WHAT NEEDS TO BE DONE:
The lines you return should be those containing the string "will", taken from the data below.

EXERCISE DATA:
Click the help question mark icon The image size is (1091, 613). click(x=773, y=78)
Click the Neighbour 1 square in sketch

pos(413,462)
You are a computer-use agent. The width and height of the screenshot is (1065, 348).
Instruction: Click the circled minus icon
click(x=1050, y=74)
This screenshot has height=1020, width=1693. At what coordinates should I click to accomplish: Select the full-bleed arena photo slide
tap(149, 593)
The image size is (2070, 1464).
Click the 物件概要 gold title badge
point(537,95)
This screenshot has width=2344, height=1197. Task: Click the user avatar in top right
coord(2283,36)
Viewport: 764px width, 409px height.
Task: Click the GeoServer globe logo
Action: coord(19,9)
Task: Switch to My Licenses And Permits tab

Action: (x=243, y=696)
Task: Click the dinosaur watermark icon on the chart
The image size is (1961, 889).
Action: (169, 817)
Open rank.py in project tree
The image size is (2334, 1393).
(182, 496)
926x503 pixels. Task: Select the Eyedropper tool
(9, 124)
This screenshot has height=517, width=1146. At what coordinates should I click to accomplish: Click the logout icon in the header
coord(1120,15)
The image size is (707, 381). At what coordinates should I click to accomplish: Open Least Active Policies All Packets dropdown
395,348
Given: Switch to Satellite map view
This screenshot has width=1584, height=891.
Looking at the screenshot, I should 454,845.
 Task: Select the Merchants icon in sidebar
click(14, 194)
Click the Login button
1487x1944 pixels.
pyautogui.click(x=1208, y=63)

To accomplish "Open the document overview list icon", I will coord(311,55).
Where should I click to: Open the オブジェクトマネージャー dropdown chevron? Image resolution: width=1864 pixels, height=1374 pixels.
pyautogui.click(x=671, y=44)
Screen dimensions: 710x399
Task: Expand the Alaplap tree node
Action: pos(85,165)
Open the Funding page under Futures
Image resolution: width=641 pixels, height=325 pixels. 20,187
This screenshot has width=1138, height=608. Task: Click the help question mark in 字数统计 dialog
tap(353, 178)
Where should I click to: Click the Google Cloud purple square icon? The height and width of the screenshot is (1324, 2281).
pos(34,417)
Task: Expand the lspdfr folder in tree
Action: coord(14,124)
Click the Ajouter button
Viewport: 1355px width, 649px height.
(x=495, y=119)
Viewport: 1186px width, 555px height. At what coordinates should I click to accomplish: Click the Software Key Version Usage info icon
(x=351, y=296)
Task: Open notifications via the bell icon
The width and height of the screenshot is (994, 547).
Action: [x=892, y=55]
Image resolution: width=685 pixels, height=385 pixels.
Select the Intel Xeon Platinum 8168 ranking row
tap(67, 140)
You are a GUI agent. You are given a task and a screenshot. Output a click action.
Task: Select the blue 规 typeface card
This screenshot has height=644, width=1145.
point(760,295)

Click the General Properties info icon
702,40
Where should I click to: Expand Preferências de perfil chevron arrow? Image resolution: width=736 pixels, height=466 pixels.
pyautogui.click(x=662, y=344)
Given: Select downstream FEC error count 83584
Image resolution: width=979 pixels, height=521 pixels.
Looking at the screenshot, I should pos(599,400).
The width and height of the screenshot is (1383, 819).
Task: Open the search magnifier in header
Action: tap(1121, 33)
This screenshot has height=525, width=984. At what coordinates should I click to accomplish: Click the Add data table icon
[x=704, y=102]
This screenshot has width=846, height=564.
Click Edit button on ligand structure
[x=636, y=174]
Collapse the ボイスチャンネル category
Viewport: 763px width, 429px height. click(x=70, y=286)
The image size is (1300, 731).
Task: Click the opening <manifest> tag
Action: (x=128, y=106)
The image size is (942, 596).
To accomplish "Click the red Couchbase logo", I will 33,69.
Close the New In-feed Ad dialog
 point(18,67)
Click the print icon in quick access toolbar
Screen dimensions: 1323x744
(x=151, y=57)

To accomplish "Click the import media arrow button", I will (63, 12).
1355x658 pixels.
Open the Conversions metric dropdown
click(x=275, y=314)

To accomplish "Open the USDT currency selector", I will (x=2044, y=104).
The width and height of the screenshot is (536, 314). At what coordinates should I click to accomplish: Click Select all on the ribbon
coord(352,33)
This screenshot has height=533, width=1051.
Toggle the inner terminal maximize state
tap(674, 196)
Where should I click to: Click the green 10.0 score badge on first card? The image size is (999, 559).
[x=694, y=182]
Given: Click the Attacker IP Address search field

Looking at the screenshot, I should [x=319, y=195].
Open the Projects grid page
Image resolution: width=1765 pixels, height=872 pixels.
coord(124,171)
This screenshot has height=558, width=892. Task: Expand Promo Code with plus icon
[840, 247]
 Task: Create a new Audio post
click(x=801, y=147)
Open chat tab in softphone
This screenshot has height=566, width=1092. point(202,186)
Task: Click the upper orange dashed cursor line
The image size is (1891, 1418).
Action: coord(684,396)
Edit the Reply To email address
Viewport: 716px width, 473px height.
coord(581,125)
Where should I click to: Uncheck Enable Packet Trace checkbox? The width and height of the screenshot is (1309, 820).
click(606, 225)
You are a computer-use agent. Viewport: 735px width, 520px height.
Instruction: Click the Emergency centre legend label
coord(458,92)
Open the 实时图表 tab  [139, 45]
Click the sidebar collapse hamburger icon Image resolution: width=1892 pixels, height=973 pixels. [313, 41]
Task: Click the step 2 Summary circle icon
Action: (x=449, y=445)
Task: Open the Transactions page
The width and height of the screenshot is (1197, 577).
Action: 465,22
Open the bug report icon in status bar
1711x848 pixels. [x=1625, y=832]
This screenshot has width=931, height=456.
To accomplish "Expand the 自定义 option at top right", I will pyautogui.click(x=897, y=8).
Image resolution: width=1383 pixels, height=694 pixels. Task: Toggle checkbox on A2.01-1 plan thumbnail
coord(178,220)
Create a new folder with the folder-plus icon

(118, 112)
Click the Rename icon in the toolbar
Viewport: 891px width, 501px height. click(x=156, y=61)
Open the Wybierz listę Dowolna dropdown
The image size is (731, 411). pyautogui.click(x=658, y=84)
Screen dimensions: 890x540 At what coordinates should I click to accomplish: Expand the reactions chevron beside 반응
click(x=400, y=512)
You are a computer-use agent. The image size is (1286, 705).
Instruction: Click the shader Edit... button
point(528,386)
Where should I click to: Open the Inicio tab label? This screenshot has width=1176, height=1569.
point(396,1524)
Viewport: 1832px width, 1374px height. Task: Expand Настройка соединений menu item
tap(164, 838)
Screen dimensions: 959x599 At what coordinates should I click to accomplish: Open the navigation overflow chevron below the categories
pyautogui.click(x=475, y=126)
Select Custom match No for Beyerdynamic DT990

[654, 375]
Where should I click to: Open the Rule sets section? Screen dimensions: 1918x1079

EXERCISE SOLUTION:
To accomplish "Open the document overview list icon", I will coord(311,55).
To accomplish "Click the red Couchbase logo", I will 33,69.
To accomplish "Click the import media arrow button", I will (63, 12).
To accomplish "Open the USDT currency selector", I will (x=2044, y=104).
To accomplish "Expand the 自定义 option at top right", I will pyautogui.click(x=897, y=8).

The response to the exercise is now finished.